Cutting your own fade used to be a steady hand and a prayer. Glyde replaces both with a screen on the clippers, a blade that moves itself, and a plastic band you strap across your face.
What the GLYDE Smart Hair Clipper is
Glyde bills itself as the world's first smart hair clipper. There is a small screen built into the clipper showing your current position, the cutting zone, blade depth, and even a bubble level so you hold it straight. Sensors track your motion and angle, and the blade adjusts automatically to pull off complex cuts like a fade. You pick the style you want in a companion app, and the AI walks you through it in real time. It was shown at CES 2026 and is expected to ship in summer 2026.
The face band
The strangest part is the accessory. To guide beginners through a fade, Glyde includes a black plastic band you strap across your head as a kind of training wheel: you cut above it, then peel it off to finish the lower section. The Verge, covering it at CES 2026, called the look "extremely normal looking." Glyde says the band ships as standard, on the theory that you might hand the clippers to a family member for a midweek trim.
Does it actually work?
This is the real question, and the honest answer is "better than you would fear." At CES, Stuff handed the clippers to a Glyde employee who had never cut hair in his life and let him attempt a skin fade. The result was, by the writer's account, "not bad" and "surprisingly competent," and a professional stylist watching on FaceTime called it "decent," while noting the blend needed work.

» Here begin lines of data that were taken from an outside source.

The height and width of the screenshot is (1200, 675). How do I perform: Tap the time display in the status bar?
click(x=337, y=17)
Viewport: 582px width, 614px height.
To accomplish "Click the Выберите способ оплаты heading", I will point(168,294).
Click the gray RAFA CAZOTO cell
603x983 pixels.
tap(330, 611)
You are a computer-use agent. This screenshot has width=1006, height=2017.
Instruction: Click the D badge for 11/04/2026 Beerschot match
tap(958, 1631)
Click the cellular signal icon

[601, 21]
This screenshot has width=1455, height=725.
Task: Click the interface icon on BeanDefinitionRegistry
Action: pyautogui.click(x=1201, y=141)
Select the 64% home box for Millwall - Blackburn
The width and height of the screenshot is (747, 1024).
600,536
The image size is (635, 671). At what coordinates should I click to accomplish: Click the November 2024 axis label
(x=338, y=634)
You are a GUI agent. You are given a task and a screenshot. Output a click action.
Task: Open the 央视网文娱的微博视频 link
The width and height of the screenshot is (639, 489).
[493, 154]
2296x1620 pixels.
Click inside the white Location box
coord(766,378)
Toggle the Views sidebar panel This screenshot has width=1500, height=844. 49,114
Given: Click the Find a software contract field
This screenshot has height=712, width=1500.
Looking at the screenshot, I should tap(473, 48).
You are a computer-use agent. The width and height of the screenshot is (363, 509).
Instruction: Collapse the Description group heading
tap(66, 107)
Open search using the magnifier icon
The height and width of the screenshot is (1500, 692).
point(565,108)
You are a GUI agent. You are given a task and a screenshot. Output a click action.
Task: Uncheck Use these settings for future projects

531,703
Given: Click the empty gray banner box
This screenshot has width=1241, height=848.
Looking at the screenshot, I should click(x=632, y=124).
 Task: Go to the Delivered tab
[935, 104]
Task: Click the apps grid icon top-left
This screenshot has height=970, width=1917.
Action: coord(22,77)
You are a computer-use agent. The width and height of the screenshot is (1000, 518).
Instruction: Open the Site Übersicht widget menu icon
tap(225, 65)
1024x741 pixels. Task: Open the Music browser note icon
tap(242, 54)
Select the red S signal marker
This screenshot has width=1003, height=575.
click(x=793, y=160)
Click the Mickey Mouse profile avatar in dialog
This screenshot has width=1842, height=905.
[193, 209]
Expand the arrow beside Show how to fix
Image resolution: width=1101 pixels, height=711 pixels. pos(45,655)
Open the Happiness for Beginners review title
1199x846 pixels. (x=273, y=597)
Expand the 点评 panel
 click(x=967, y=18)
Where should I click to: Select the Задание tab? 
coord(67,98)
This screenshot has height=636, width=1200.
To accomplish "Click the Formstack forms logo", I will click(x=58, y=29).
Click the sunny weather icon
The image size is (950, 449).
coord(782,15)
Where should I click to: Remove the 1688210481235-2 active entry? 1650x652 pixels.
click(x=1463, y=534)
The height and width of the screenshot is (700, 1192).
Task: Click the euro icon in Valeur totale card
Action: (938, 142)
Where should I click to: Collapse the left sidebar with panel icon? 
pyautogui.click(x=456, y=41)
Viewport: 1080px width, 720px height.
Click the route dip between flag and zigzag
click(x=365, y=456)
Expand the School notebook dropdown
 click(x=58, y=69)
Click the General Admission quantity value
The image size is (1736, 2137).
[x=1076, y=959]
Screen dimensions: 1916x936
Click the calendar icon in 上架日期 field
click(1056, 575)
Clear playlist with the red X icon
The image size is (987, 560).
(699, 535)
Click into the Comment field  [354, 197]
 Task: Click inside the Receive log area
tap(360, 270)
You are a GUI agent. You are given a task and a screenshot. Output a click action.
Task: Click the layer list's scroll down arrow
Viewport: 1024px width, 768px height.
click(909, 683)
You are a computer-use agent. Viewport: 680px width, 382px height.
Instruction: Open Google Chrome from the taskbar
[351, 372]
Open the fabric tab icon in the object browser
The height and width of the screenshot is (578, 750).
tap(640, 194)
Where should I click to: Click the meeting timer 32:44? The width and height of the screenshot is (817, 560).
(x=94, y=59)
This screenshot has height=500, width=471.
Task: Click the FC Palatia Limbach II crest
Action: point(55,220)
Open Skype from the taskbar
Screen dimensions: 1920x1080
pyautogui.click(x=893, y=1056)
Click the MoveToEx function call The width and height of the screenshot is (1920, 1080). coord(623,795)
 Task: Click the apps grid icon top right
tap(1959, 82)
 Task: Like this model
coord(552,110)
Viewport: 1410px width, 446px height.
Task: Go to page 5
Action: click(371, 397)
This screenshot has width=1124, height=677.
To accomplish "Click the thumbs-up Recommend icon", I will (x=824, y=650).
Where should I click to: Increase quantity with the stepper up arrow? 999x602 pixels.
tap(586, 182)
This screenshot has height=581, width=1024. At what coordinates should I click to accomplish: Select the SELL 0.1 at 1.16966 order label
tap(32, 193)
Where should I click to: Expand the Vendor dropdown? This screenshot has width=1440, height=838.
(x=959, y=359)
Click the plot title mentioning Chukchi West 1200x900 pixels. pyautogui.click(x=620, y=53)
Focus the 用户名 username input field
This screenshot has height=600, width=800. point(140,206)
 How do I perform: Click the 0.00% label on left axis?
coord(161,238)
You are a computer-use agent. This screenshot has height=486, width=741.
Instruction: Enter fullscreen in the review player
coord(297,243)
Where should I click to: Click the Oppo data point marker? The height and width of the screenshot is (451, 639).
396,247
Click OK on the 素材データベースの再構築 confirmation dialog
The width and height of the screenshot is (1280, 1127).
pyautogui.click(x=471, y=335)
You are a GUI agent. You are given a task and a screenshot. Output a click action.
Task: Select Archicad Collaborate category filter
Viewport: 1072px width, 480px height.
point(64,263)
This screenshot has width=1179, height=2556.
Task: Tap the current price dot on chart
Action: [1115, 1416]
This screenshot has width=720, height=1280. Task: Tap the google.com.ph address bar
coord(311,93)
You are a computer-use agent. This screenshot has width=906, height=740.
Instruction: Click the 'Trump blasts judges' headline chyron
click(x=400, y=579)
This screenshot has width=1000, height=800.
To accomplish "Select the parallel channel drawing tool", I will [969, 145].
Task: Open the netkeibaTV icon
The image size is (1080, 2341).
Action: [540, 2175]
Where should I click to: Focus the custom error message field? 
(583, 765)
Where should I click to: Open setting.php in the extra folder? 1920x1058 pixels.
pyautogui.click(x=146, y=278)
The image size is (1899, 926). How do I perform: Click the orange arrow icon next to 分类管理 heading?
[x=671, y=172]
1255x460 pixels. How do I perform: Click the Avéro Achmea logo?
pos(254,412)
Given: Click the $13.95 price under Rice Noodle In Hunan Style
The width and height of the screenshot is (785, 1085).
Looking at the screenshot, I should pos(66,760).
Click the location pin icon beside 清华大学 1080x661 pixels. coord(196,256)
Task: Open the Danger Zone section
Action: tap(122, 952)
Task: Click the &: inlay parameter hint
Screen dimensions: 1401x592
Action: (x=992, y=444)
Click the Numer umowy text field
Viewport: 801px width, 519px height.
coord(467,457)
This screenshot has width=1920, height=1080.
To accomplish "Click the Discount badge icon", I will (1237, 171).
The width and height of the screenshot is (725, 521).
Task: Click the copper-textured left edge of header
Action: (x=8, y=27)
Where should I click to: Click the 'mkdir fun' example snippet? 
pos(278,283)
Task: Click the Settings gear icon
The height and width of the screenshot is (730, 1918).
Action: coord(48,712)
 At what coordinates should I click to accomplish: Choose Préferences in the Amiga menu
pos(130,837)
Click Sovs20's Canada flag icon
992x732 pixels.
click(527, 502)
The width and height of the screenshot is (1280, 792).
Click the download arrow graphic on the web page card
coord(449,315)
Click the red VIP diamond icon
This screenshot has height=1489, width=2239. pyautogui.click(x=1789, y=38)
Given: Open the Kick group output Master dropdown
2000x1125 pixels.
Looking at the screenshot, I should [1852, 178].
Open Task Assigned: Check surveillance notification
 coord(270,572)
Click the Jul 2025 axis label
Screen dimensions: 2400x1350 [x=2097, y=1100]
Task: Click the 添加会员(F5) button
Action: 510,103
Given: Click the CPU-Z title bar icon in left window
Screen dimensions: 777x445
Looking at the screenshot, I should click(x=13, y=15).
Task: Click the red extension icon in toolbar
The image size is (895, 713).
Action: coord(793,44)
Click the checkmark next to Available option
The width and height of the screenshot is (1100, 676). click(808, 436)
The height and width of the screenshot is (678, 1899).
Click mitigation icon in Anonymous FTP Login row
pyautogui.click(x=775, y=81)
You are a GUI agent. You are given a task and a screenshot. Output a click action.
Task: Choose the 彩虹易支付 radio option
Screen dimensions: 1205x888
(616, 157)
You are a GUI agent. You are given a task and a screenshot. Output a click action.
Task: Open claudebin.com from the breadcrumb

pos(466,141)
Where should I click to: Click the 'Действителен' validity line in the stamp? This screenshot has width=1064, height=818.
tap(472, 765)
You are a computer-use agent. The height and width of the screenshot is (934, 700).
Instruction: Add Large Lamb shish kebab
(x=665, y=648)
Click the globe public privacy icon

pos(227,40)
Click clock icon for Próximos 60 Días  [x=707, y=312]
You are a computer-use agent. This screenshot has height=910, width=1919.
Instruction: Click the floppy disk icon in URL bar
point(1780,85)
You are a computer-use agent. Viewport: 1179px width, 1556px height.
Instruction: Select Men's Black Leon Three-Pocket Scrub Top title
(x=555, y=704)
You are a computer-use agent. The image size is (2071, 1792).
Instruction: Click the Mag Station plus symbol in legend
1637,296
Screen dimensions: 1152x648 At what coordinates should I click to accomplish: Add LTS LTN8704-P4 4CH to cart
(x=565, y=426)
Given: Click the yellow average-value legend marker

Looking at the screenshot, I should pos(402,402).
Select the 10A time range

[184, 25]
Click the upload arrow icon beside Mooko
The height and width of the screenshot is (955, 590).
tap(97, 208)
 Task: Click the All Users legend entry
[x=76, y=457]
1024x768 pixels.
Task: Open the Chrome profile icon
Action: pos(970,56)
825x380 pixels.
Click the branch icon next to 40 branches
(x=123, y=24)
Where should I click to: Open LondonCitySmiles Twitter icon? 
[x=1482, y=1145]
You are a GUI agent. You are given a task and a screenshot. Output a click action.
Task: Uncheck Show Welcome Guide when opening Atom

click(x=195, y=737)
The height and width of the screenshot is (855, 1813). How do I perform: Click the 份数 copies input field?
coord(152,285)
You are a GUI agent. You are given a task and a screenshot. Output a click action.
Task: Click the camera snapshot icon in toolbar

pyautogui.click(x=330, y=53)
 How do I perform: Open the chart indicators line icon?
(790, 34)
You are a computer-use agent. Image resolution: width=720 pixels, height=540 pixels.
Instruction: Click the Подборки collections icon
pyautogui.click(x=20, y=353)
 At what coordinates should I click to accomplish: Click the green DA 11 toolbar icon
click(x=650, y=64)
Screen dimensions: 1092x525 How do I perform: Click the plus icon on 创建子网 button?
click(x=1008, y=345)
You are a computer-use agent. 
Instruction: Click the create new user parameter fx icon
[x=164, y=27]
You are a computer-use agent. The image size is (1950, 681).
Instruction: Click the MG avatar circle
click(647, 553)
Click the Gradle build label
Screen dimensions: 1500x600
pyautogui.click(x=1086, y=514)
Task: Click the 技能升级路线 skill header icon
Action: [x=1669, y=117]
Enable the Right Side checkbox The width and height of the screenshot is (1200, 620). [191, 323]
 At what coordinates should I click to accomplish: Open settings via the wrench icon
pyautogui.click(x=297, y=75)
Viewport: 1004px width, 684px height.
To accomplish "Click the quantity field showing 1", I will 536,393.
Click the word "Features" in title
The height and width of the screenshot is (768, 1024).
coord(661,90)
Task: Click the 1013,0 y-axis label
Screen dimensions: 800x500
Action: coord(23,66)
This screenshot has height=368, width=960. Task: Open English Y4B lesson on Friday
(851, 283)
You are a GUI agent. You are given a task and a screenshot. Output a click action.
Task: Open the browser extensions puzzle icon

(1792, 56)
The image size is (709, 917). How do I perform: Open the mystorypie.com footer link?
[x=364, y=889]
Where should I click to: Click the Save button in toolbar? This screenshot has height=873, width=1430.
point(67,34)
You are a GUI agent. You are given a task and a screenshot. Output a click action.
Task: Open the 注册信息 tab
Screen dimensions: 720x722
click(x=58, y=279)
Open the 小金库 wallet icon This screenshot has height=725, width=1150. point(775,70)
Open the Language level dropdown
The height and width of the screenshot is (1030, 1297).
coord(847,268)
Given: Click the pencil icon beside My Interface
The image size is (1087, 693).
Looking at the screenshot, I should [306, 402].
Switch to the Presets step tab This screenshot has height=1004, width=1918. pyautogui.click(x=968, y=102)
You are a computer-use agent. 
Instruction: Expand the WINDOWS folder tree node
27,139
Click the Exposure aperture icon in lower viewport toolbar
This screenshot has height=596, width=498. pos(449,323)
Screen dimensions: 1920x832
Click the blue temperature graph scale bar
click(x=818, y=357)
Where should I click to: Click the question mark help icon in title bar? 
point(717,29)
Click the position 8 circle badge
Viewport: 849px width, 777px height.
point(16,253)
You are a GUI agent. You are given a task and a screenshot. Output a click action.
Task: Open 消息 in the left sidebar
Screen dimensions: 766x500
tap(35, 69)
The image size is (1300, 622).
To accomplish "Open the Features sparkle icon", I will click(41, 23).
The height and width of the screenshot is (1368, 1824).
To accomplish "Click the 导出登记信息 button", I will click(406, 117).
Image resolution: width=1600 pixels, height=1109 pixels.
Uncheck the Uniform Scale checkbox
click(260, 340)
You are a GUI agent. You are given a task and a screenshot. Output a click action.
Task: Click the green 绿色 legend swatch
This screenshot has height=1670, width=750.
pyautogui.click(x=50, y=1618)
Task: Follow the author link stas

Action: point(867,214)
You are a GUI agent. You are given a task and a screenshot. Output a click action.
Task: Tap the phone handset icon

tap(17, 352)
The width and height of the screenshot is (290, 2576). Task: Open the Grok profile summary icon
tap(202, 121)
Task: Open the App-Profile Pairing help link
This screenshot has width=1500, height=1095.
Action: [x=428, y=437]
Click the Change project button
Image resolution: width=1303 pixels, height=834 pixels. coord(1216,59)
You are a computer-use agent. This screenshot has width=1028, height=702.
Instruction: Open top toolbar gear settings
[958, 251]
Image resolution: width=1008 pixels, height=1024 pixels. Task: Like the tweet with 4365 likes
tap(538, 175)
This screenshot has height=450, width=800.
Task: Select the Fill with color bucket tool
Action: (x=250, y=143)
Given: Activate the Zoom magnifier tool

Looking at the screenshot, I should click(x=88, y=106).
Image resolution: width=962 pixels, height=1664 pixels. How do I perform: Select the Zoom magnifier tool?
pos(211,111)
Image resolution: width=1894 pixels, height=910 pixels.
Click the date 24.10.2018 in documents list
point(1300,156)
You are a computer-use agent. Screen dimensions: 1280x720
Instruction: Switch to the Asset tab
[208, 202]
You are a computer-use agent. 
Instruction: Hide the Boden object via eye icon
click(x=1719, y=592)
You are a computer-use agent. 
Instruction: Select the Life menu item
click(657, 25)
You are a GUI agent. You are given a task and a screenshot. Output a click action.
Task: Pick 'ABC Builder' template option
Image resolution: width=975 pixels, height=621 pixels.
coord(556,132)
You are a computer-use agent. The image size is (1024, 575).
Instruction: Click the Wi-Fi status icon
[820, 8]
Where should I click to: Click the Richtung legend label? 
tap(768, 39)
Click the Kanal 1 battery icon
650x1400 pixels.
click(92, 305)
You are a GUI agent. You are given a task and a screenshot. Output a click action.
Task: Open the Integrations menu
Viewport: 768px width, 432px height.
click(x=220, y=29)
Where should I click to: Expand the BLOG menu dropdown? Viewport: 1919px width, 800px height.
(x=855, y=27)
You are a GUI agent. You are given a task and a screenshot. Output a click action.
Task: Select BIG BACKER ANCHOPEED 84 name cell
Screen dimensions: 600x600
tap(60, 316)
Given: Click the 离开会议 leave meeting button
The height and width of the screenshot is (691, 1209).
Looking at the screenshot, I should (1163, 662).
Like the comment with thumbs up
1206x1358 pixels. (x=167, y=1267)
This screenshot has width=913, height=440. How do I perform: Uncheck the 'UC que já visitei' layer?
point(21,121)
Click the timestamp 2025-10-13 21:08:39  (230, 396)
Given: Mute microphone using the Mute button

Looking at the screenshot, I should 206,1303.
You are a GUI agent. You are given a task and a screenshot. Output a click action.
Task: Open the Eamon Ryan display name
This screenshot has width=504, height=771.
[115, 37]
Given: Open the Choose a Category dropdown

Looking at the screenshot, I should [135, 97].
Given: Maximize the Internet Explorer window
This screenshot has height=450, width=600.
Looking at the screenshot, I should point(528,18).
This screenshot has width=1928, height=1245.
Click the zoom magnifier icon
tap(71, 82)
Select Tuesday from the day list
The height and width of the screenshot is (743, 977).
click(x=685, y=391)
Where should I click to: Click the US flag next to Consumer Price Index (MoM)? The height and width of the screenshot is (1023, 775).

It took 20 to 25 minutes rather than the promised under-ten, and the clippers got noticeably warm, something Glyde admits it is still tweaking before launch.
Who it's for
This is for the person who wants barber results without the barber, or at least without the conversation. It will not replace a skilled stylist yet, but the idea of an algorithm coaching a total novice through a passable fade is no longer science fiction. It is just slightly warm in the hand and shipping next summer.
A clipper that coaches, a blade that steers itself, and a face band that makes everyone watch. The barber chair, minus the barber, plus a software update.